● **WHAT YOU NEED TO DO**
Every line with the string "height" should be copied from the data.

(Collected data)
<<<<
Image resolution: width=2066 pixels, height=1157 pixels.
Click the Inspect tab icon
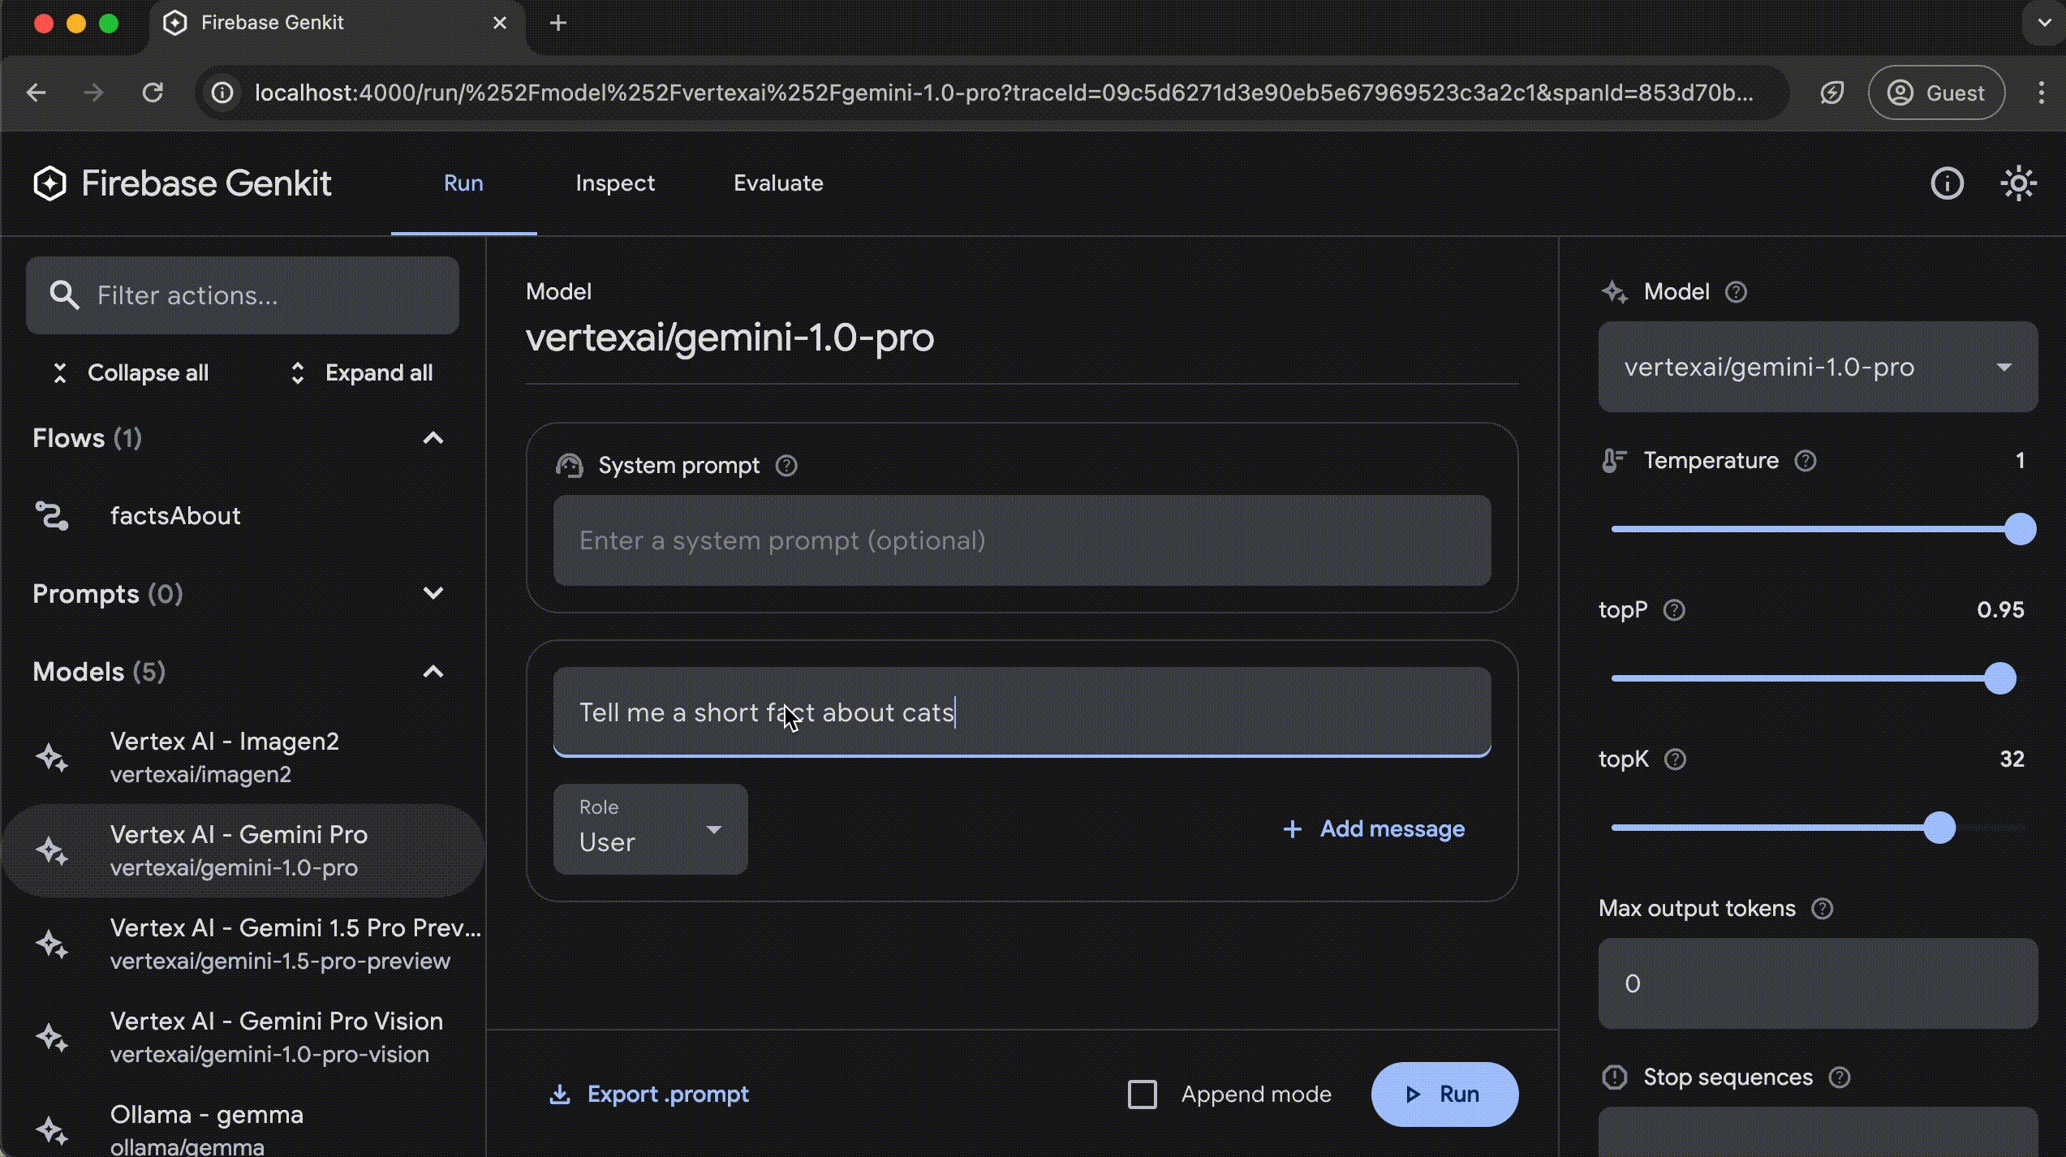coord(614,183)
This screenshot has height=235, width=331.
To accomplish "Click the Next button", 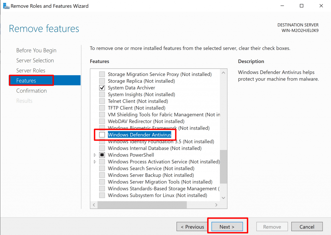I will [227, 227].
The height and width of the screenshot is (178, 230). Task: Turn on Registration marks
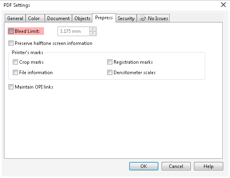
>>>>
● **SOLUTION TO THE EXERCISE**
Image resolution: width=2066 pixels, height=1157 pixels.
This screenshot has height=235, width=331.
The height and width of the screenshot is (178, 230). Task: Turn on Registration marks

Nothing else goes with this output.